◆ PAGE:
--- start ---

[Lxc-users] version 0.8.0 coming soon

Serge Hallyn serge.hallyn at canonical.com
Tue Feb 28 23:16:12 UTC 2012


Quoting Papp Tamas (tompos at martos.bme.hu):
> On 02/28/2012 04:13 PM, Serge Hallyn wrote:
> >Quoting Papp Tamas (tompos at martos.bme.hu):
> >>On 02/28/2012 01:20 AM, Serge Hallyn wrote:
> >>>Quoting Daniel Lezcano (daniel.lezcano at free.fr):
> >>>>Hi all,
> >>>>
> >>>>I will release a 0.8.0-rc1. I am looking for volunteer to test it :)
> >>>Worked fine for me.  Tested create and clone of ubuntu, ubuntu and
> >>>ubuntu-cloud images, with dir and lvm backing stores.  (And a run
> >>>of lp:~serge-hallyn/+junk/lxc-test)
> >>>
> >>>Note, because upstream kernel didn't much care about the
> >>>'mount -o remount,ro /' problem, I'm going to patch lxc to
> >>>pin open a '${rootfs}.hold' file, as long as the container
> >>>is running.  That will prevent the underlying fs from being
> >>>remounted ro.  (see
> >>>https://bugs.launchpad.net/ubuntu/+source/lxc/+bug/942325 for
> >>>details).  That'll buy us some time to find a better solution
> >>>in the kernel.
> >>>
> >>>
> >>Why can a container change mount options outside of its rootfs?
> >>Sorry for the stupid question:)
> >It's not a stupid question at all.
> >
> >The container isn't changing mount options outside of its rootfs.  THere
> >are two places an fs can be marked readonly - in the mount itself, and in
> >the superblock.  When you make a bind mount, you are creating more mounts
> >(vfsmounts) using the same superblcok.
> >
> >If you do
> >
> >	mount --bind / / # not needed in container bc it's already been done
> >	mount --bind -o remount,ro /
> >
> >then you are setting the reasonly flag on the mount itself.  If you just do
> >
> >	mount -o remount,ro /
> >
> >then you are setting the reasonly flag on the superblock, which will
> >force all other mounts of that superblcok to also be readonly.

--- end ---

◆ GIVEN EXERCISE 1: Lay out the rows running from the line that contains "The width and height of the screenshot is (663, 497)." down through the line that contains "click(x=24, y=74)" as a two-column CSV with the headers request and answer. Give one line per request, put each field in quotation marks, turn line breaks into spaces, and leave out the pictures.

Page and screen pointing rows
--- start ---

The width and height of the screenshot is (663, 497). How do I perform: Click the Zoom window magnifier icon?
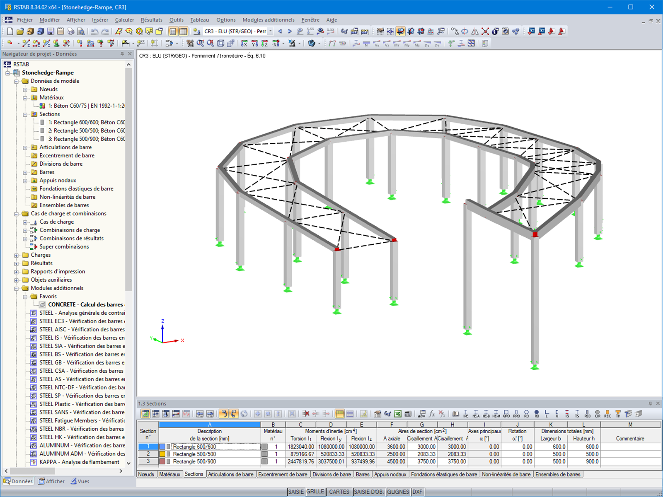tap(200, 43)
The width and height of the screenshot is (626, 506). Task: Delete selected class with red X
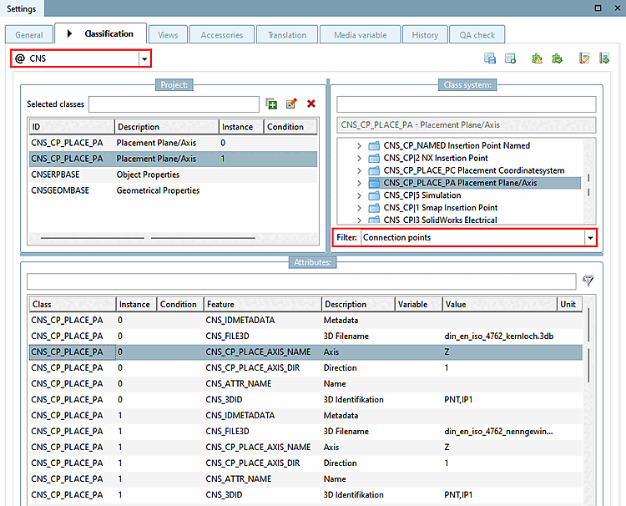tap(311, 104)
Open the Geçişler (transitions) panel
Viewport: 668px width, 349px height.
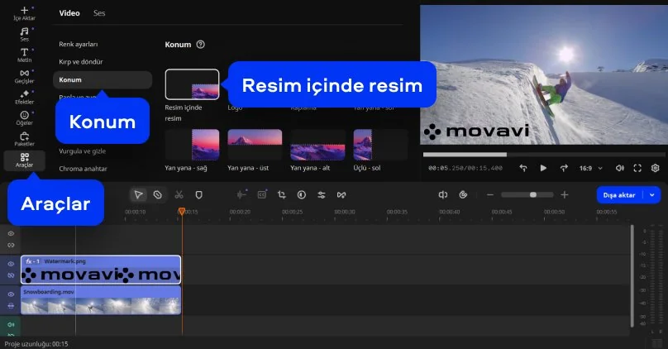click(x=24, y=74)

--- end ---
--- start ---

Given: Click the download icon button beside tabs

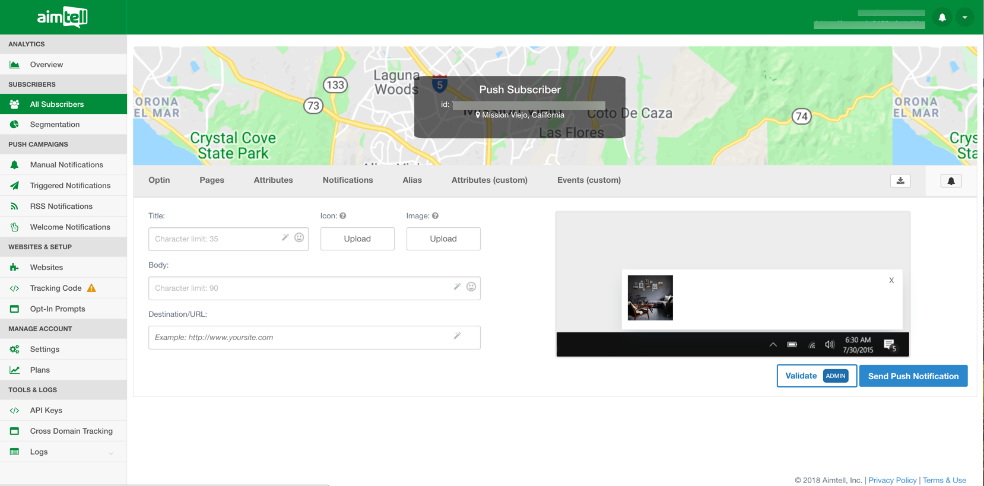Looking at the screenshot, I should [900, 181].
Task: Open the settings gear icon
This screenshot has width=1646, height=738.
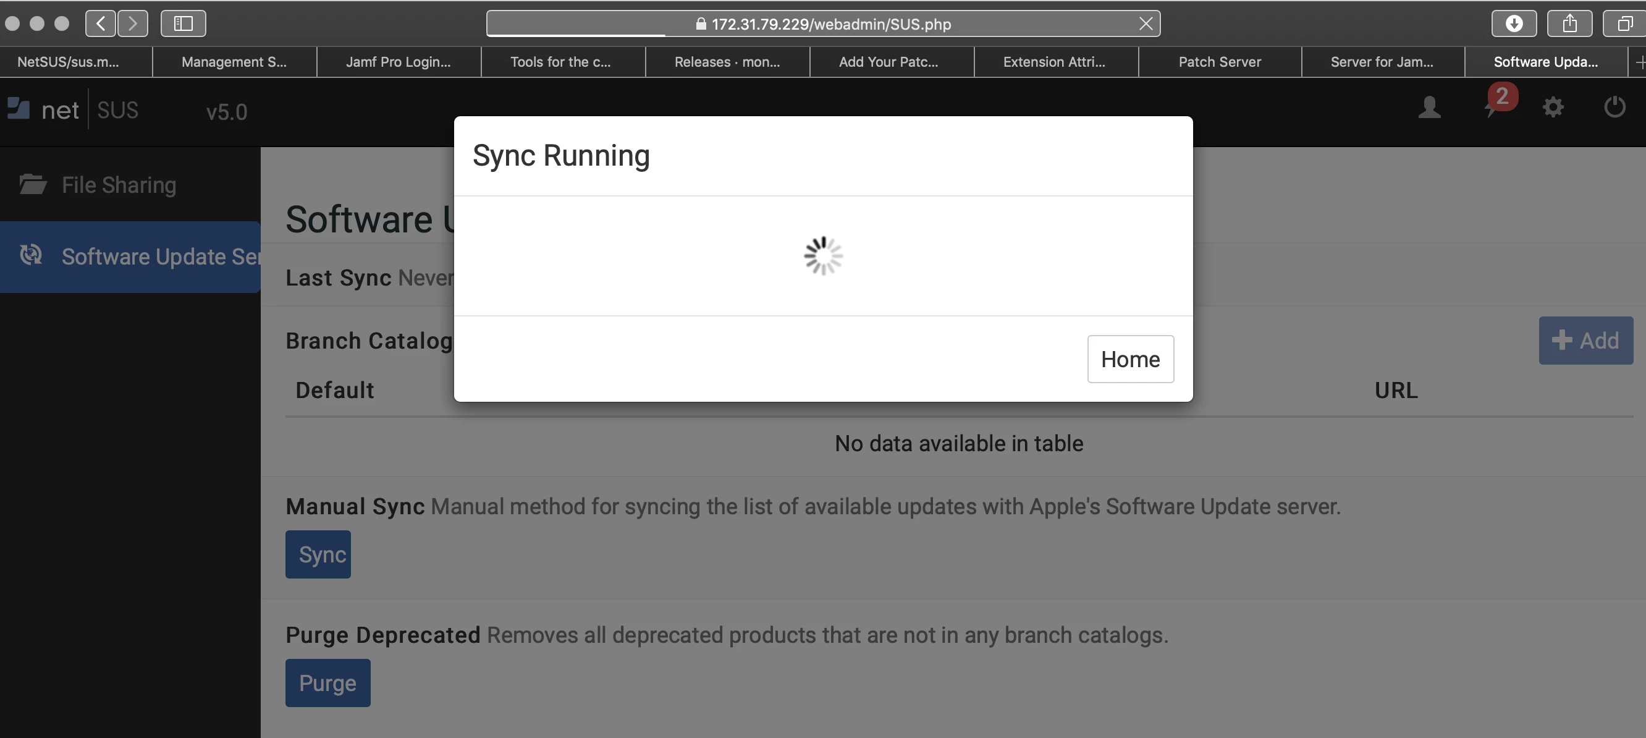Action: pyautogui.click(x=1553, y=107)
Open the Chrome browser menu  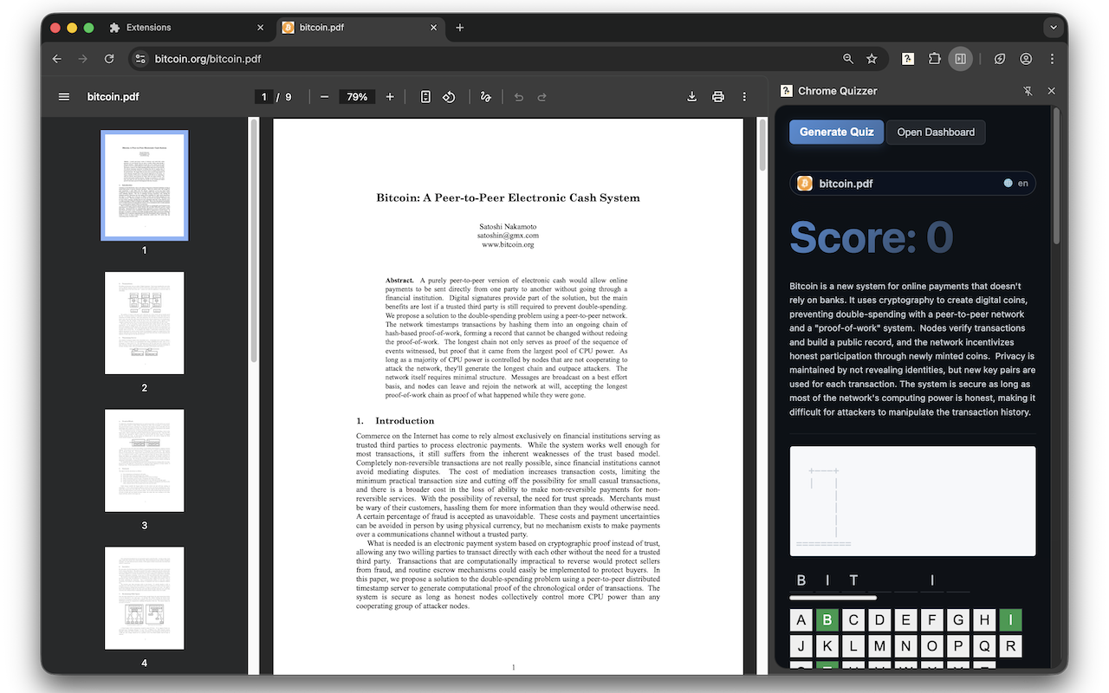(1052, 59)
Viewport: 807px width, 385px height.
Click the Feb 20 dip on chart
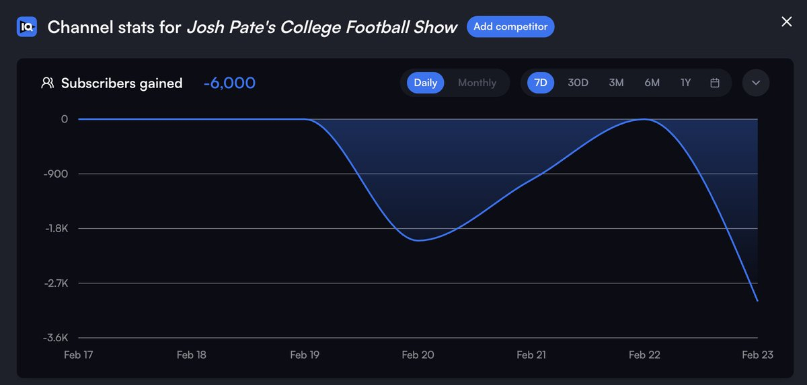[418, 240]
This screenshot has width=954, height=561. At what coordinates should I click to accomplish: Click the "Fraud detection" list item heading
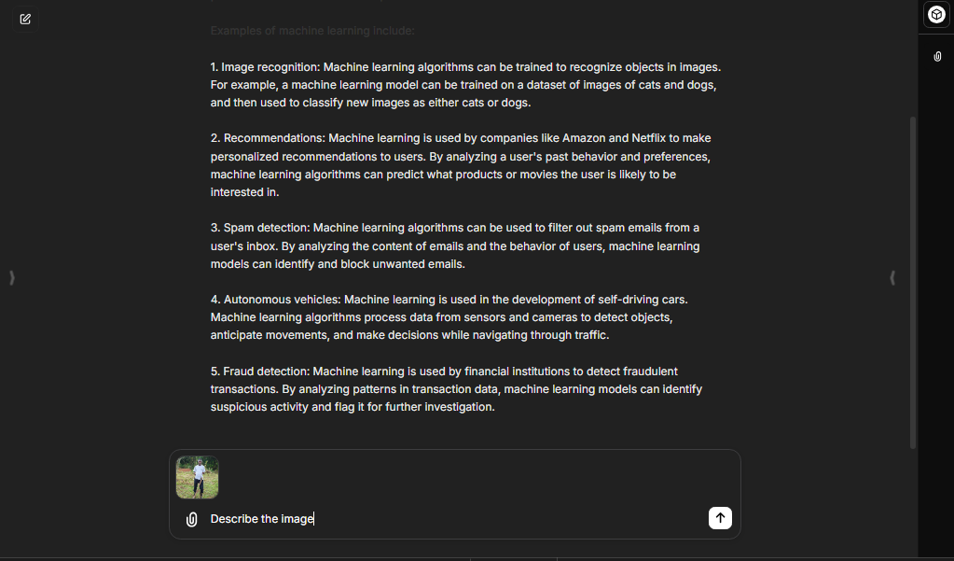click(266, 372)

--- end ---
--- start ---

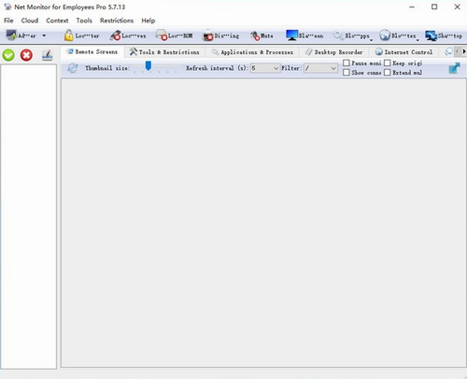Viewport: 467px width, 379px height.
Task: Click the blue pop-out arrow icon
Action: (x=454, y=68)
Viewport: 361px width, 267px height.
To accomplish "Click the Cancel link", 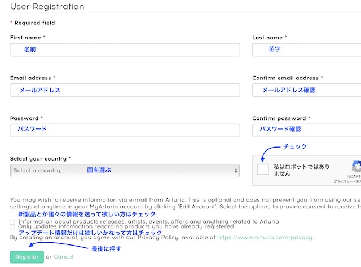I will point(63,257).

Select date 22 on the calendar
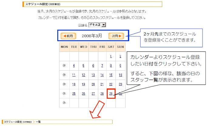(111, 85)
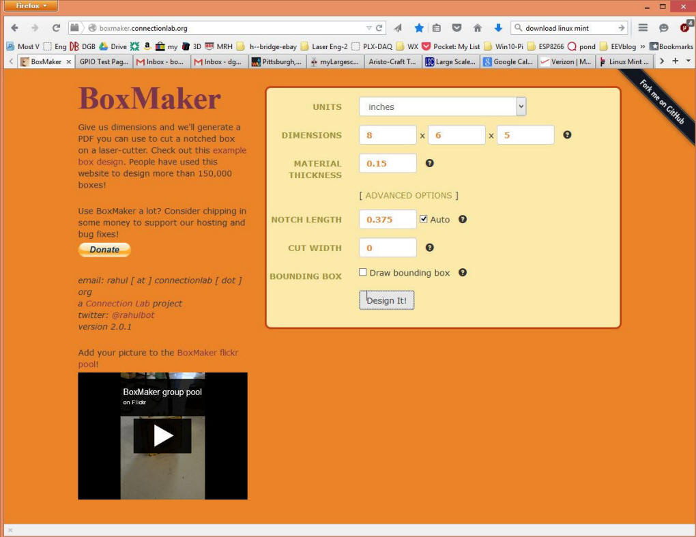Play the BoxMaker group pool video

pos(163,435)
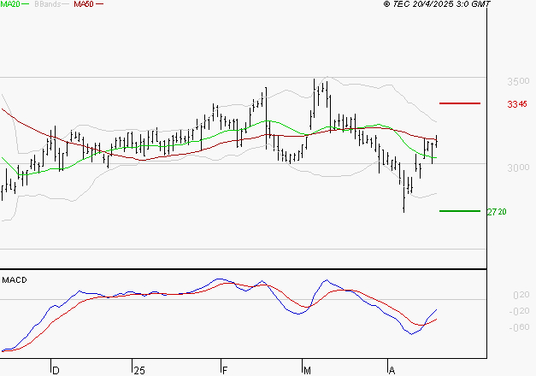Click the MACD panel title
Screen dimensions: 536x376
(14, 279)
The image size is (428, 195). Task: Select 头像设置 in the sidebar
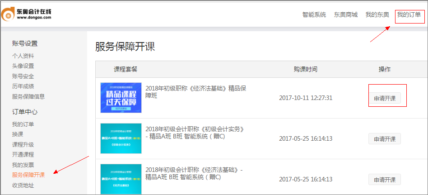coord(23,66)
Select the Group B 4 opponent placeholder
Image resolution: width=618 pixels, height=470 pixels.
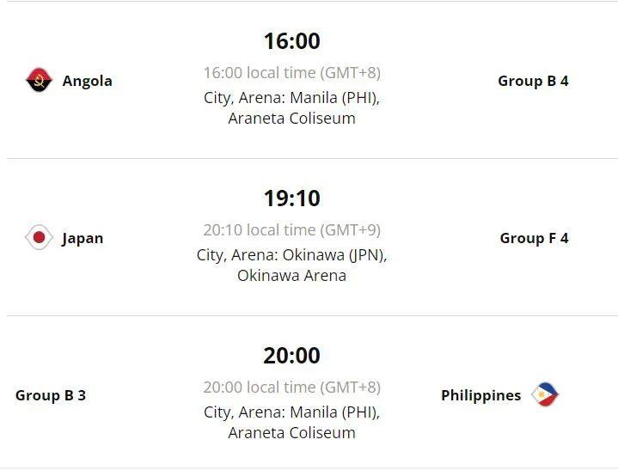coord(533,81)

--- end ---

◆ GIVEN EXERCISE 2:
Answer these questions about the thread:
(a) What release does the first message offer for volunteers to test?
(b) What file does the patch to lxc pin open while the container is running?
(c) In what two places can a filesystem be marked read-only?

◆ CORRECT OUTPUT 1:
request,answer
"The width and height of the screenshot is (663, 497). How do I perform: Click the Zoom window magnifier icon?","tap(200, 43)"
"The width and height of the screenshot is (626, 506). Task: Delete selected class with red X","tap(311, 104)"
"Open the Geçişler (transitions) panel Viewport: 668px width, 349px height.","click(x=24, y=74)"

◆ CORRECT OUTPUT 2:
(a) 0.8.0-rc1
(b) '${rootfs}.hold'
(c) In the mount itself and in the superblock